I would like to take advantage of Mercurial's distributed nature, but  
I'm curious if people find the revision history understandable. The  
FAQ suggests creating lots of local repositories for working on  
various changes, which seems great. In fact, I would like to take  
advantage of this by doing something like this:

1. Create a change to implement the "foo" feature. I commit it to my  
local repository.
2. Email someone/my team and say "please review change A in  
repository url."
3. They critique it, I make some fixes (or maybe they make some  
fixes: cool!). This happens a few times. (awesome: on each review  
cycle, reviewers can easily just see what I've updated, rather than  
having to review all the changes again)
4. Finally, the change is ready, and someone pushes the "finished"  
set of changes into the "main" repository.

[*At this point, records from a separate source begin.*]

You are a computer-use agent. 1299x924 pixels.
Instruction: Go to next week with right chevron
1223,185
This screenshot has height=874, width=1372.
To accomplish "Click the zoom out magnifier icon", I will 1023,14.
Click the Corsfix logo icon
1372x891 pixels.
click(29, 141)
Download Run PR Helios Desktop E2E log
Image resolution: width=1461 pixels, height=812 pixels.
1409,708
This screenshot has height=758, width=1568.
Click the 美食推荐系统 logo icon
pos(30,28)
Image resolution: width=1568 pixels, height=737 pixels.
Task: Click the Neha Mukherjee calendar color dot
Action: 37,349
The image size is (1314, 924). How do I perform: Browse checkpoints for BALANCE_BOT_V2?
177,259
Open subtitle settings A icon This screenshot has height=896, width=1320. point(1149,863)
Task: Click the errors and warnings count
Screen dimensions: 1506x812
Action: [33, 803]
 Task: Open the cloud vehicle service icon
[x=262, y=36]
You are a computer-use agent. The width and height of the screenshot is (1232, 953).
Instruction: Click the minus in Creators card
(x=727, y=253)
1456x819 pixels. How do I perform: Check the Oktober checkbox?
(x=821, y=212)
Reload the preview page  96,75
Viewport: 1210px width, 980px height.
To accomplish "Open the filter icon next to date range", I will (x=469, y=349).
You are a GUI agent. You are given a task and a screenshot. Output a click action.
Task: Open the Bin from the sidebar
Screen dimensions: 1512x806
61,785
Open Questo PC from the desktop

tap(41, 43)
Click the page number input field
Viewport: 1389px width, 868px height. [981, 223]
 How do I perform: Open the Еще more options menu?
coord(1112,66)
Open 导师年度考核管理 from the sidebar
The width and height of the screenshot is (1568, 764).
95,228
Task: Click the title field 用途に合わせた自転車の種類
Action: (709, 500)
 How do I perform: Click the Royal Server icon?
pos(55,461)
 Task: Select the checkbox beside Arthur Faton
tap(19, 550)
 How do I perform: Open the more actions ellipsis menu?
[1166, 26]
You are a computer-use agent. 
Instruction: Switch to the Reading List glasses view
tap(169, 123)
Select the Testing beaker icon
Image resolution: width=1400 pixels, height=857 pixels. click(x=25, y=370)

My concern here is that I am potentially cluttering up my history  
with "intermediate" changes. ("fix the comment on the header";  
"change the interface on the Bar class"). I'm not convinced that I  
actually care very much about the intermediate steps. When I'm  
browsing a file's history in the main repository, trying to figure  
out what broke, I think I want to see the "foo" feature and one  
"step". From a higher level perspective, the main repository really  
just saw 1 change, despite the fact that the "foo" feature was pushed  
as N changesets.

Maybe the answer is use MQ to avoid committing changes which aren't  
100% polished and ready to go into the main repository? Or maybe this  
is a non-issue. In browsing the Mercurial or Mozilla project  
histories, I don't see a lot of "temporary" commits, so I'm assuming  
that people aren't doing the above. So what are people doing?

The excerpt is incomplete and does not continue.